Could you write out each entry exactly as it reads?

Stored records
-------------------------

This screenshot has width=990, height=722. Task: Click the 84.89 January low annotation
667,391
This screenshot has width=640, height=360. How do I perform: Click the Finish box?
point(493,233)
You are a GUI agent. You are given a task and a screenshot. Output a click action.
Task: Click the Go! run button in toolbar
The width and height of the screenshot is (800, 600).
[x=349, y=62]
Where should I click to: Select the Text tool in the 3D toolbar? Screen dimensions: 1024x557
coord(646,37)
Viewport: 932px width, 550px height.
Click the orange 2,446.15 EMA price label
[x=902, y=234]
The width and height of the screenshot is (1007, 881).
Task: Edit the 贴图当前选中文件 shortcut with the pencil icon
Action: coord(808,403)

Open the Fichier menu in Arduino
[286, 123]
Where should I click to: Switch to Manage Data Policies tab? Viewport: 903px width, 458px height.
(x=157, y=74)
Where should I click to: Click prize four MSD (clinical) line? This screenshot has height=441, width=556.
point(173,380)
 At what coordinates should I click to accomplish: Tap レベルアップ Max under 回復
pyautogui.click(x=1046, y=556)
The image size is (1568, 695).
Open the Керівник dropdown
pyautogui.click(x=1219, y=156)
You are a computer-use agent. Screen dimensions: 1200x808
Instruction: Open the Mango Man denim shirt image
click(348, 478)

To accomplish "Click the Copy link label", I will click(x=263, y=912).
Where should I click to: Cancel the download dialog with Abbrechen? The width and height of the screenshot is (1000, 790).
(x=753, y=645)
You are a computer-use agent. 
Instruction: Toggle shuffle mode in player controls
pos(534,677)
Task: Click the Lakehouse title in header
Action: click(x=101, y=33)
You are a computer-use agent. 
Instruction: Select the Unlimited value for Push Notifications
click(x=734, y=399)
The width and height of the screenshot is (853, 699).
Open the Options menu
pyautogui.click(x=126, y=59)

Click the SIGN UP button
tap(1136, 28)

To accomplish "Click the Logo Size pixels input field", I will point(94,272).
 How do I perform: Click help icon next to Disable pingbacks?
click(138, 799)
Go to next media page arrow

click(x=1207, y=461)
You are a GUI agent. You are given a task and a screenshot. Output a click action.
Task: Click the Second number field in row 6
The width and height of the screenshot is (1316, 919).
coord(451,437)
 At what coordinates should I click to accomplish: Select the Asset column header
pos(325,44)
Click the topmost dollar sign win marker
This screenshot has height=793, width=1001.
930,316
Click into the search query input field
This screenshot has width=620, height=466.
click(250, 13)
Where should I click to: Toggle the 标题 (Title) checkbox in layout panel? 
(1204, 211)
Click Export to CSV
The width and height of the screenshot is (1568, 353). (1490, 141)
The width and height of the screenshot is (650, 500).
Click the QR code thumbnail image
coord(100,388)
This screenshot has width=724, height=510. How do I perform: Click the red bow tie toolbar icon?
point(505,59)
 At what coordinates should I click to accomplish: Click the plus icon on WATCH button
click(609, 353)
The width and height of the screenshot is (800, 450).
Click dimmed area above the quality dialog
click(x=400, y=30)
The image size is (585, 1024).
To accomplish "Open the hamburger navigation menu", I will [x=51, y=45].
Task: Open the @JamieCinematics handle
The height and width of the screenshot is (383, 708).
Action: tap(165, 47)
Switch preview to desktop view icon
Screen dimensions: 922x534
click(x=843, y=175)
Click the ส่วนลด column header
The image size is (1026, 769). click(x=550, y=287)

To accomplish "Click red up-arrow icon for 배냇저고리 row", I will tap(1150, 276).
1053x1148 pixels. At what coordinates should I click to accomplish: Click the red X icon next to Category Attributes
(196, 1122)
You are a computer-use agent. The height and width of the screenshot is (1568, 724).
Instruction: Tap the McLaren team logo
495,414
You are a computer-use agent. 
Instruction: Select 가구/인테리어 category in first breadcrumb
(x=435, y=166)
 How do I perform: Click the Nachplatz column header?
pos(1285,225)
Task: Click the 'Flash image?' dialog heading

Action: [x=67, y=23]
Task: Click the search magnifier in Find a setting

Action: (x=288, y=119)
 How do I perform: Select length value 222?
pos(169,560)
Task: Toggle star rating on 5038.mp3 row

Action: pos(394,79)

-------------------------

- Your solution -
This screenshot has width=990, height=722. Task: Click the 84.89 January low annotation
667,391
This screenshot has width=640, height=360. How do I perform: Click the Finish box?
point(493,233)
You are a GUI agent. You are given a task and a screenshot. Output a click action.
Task: Click the Go! run button in toolbar
The width and height of the screenshot is (800, 600).
[x=349, y=62]
Where should I click to: Select the Text tool in the 3D toolbar? Screen dimensions: 1024x557
coord(646,37)
Viewport: 932px width, 550px height.
Click the orange 2,446.15 EMA price label
[x=902, y=234]
The width and height of the screenshot is (1007, 881).
Task: Edit the 贴图当前选中文件 shortcut with the pencil icon
Action: coord(808,403)

Open the Fichier menu in Arduino
[286, 123]
Where should I click to: Switch to Manage Data Policies tab? Viewport: 903px width, 458px height.
(x=157, y=74)
Where should I click to: Click prize four MSD (clinical) line? This screenshot has height=441, width=556.
point(173,380)
 At what coordinates should I click to accomplish: Tap レベルアップ Max under 回復
pyautogui.click(x=1046, y=556)
The image size is (1568, 695).
Open the Керівник dropdown
pyautogui.click(x=1219, y=156)
You are a computer-use agent. Screen dimensions: 1200x808
Instruction: Open the Mango Man denim shirt image
click(348, 478)

To accomplish "Click the Copy link label", I will click(x=263, y=912).
Where should I click to: Cancel the download dialog with Abbrechen? The width and height of the screenshot is (1000, 790).
(x=753, y=645)
You are a computer-use agent. 
Instruction: Toggle shuffle mode in player controls
pos(534,677)
Task: Click the Lakehouse title in header
Action: click(x=101, y=33)
You are a computer-use agent. 
Instruction: Select the Unlimited value for Push Notifications
click(x=734, y=399)
The width and height of the screenshot is (853, 699).
Open the Options menu
pyautogui.click(x=126, y=59)

Click the SIGN UP button
tap(1136, 28)

To accomplish "Click the Logo Size pixels input field", I will point(94,272).
 How do I perform: Click help icon next to Disable pingbacks?
click(138, 799)
Go to next media page arrow

click(x=1207, y=461)
You are a GUI agent. You are given a task and a screenshot. Output a click action.
Task: Click the Second number field in row 6
The width and height of the screenshot is (1316, 919).
coord(451,437)
 At what coordinates should I click to accomplish: Select the Asset column header
pos(325,44)
Click the topmost dollar sign win marker
This screenshot has height=793, width=1001.
930,316
Click into the search query input field
This screenshot has width=620, height=466.
click(250, 13)
Where should I click to: Toggle the 标题 (Title) checkbox in layout panel? 
(1204, 211)
Click Export to CSV
The width and height of the screenshot is (1568, 353). (1490, 141)
The width and height of the screenshot is (650, 500).
Click the QR code thumbnail image
coord(100,388)
This screenshot has width=724, height=510. How do I perform: Click the red bow tie toolbar icon?
point(505,59)
 At what coordinates should I click to accomplish: Click the plus icon on WATCH button
click(609, 353)
The width and height of the screenshot is (800, 450).
Click dimmed area above the quality dialog
click(x=400, y=30)
The image size is (585, 1024).
To accomplish "Open the hamburger navigation menu", I will [x=51, y=45].
Task: Open the @JamieCinematics handle
The height and width of the screenshot is (383, 708).
Action: tap(165, 47)
Switch preview to desktop view icon
Screen dimensions: 922x534
click(x=843, y=175)
Click the ส่วนลด column header
The image size is (1026, 769). click(x=550, y=287)

To accomplish "Click red up-arrow icon for 배냇저고리 row", I will tap(1150, 276).
1053x1148 pixels. At what coordinates should I click to accomplish: Click the red X icon next to Category Attributes
(196, 1122)
You are a computer-use agent. The height and width of the screenshot is (1568, 724).
Instruction: Tap the McLaren team logo
495,414
You are a computer-use agent. 
Instruction: Select 가구/인테리어 category in first breadcrumb
(x=435, y=166)
 How do I perform: Click the Nachplatz column header?
pos(1285,225)
Task: Click the 'Flash image?' dialog heading

Action: [x=67, y=23]
Task: Click the search magnifier in Find a setting

Action: (x=288, y=119)
 How do I perform: Select length value 222?
pos(169,560)
Task: Toggle star rating on 5038.mp3 row

Action: pos(394,79)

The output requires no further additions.